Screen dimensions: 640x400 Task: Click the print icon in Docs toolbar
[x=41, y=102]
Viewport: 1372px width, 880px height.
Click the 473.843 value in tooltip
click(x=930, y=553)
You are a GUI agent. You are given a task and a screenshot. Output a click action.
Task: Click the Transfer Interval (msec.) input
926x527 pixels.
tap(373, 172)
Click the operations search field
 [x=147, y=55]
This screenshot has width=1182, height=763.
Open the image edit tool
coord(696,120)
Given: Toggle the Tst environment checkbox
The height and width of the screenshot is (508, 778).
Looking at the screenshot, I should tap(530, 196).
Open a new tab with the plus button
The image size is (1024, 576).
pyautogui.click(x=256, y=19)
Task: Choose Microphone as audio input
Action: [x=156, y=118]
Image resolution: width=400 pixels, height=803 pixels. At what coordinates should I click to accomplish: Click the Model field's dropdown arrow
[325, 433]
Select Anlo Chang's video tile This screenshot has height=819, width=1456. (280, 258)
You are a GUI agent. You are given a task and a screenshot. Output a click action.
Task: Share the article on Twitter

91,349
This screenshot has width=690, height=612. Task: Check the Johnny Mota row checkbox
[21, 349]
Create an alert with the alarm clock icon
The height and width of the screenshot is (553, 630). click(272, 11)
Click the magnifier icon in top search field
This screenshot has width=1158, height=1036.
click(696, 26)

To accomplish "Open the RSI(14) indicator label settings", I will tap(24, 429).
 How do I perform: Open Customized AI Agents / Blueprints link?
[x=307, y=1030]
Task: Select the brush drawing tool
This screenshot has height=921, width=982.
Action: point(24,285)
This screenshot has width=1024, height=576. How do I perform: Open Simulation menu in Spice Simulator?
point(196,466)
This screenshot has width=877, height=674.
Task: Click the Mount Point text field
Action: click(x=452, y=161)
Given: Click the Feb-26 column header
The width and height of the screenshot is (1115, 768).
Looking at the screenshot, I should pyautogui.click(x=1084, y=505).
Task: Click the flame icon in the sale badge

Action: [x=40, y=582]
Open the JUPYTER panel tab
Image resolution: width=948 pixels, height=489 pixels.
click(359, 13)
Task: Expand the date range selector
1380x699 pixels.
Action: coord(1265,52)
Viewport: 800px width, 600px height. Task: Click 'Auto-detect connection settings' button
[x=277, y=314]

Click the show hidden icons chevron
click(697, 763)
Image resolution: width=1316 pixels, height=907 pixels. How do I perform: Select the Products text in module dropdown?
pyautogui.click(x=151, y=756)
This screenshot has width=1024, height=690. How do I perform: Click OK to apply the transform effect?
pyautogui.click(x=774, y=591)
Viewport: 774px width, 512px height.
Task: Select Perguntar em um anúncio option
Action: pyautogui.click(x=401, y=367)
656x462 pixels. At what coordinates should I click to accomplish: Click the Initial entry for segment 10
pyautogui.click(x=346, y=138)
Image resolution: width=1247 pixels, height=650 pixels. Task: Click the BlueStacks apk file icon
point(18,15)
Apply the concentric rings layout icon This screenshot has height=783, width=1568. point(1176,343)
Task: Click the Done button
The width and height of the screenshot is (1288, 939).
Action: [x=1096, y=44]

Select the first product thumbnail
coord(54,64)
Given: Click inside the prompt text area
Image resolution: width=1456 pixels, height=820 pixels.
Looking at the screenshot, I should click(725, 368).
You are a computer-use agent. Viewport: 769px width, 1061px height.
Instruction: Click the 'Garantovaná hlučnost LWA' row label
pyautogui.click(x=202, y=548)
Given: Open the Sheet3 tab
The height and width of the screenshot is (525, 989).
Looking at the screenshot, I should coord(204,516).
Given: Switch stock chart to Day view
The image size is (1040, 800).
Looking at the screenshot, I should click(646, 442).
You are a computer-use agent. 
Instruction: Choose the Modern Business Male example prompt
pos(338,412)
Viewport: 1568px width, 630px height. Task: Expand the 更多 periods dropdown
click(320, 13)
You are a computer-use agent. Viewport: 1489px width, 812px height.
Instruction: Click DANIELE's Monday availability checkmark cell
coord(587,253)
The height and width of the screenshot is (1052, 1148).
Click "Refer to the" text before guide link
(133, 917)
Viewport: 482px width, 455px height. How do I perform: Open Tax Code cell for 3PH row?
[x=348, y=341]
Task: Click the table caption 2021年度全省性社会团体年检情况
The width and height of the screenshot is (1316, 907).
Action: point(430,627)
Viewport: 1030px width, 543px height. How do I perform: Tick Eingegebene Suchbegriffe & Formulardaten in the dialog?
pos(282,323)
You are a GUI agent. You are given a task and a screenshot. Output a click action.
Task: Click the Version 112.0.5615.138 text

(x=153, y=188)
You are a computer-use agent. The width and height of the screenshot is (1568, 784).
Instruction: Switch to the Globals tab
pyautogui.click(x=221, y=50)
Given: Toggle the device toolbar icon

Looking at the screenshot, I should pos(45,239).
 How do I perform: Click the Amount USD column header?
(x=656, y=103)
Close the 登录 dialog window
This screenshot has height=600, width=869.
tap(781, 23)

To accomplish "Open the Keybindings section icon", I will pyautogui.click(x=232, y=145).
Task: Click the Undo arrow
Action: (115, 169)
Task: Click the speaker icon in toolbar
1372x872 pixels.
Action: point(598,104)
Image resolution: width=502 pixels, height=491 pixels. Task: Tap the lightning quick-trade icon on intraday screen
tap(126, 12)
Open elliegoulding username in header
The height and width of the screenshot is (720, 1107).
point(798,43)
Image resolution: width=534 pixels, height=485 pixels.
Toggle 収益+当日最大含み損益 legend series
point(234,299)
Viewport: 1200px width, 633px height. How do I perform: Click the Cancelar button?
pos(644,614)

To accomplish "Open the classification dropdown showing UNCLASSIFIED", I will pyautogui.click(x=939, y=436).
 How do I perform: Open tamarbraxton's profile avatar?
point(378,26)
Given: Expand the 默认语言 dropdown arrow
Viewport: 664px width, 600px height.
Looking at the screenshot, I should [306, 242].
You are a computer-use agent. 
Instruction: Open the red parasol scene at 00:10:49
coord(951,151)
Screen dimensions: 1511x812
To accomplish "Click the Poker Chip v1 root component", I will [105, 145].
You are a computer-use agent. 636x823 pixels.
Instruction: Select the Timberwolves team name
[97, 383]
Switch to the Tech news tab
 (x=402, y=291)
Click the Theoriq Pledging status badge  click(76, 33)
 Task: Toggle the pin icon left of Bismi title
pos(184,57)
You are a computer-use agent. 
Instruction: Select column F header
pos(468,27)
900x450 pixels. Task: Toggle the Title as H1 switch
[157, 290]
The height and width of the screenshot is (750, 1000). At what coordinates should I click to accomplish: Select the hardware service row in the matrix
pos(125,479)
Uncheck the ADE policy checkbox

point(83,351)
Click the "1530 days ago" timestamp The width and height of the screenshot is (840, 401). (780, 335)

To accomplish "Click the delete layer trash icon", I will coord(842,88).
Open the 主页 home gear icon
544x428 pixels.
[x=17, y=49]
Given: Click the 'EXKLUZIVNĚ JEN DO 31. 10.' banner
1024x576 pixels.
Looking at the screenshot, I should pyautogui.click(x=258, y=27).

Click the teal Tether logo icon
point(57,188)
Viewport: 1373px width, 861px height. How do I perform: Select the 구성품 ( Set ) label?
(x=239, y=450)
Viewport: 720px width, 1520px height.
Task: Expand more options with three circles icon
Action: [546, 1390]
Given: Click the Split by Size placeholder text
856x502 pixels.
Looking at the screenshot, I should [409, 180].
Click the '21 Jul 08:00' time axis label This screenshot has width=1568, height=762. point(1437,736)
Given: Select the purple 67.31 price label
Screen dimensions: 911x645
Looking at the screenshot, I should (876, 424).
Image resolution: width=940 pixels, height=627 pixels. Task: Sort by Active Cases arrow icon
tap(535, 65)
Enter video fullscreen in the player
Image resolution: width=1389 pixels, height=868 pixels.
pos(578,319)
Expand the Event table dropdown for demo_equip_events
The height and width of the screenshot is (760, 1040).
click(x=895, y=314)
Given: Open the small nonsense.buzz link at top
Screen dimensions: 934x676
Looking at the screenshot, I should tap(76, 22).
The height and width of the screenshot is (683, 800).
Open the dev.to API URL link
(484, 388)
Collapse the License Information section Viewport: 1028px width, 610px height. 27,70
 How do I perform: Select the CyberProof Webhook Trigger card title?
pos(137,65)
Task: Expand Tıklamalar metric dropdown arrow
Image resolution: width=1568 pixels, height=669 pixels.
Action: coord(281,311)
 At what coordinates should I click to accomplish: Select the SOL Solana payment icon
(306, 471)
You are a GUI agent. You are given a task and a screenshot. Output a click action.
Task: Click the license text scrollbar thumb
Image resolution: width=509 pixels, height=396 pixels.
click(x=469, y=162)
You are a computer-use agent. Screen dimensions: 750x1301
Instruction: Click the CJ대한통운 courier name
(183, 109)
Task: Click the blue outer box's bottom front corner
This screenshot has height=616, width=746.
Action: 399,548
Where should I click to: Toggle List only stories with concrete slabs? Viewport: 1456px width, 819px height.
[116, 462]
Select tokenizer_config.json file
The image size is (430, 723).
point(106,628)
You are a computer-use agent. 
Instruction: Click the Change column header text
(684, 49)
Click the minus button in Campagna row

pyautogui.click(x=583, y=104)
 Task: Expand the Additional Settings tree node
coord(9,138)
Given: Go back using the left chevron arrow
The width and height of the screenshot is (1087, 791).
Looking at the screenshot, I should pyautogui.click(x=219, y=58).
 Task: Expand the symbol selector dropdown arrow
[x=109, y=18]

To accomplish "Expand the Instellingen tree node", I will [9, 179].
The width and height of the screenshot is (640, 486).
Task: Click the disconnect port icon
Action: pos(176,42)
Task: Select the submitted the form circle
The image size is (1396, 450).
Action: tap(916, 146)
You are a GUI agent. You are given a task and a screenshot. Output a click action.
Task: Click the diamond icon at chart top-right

◆ ◆ ◆

### EXERCISE
The reply should consist solely of the lines above from the one that has "Screen dimensions: 911x645" through the one that has "Given: Go back using the left chevron arrow", reproduced exactly.

### SOLUTION
Screen dimensions: 911x645
Looking at the screenshot, I should (876, 424).
Image resolution: width=940 pixels, height=627 pixels. Task: Sort by Active Cases arrow icon
tap(535, 65)
Enter video fullscreen in the player
Image resolution: width=1389 pixels, height=868 pixels.
pos(578,319)
Expand the Event table dropdown for demo_equip_events
The height and width of the screenshot is (760, 1040).
click(x=895, y=314)
Given: Open the small nonsense.buzz link at top
Screen dimensions: 934x676
Looking at the screenshot, I should tap(76, 22).
The height and width of the screenshot is (683, 800).
Open the dev.to API URL link
(484, 388)
Collapse the License Information section Viewport: 1028px width, 610px height. 27,70
 How do I perform: Select the CyberProof Webhook Trigger card title?
pos(137,65)
Task: Expand Tıklamalar metric dropdown arrow
Image resolution: width=1568 pixels, height=669 pixels.
Action: coord(281,311)
 At what coordinates should I click to accomplish: Select the SOL Solana payment icon
(306, 471)
You are a GUI agent. You are given a task and a screenshot. Output a click action.
Task: Click the license text scrollbar thumb
Image resolution: width=509 pixels, height=396 pixels.
click(x=469, y=162)
You are a computer-use agent. Screen dimensions: 750x1301
Instruction: Click the CJ대한통운 courier name
(183, 109)
Task: Click the blue outer box's bottom front corner
This screenshot has height=616, width=746.
Action: 399,548
Where should I click to: Toggle List only stories with concrete slabs? Viewport: 1456px width, 819px height.
[116, 462]
Select tokenizer_config.json file
The image size is (430, 723).
point(106,628)
You are a computer-use agent. 
Instruction: Click the Change column header text
(684, 49)
Click the minus button in Campagna row

pyautogui.click(x=583, y=104)
 Task: Expand the Additional Settings tree node
coord(9,138)
Given: Go back using the left chevron arrow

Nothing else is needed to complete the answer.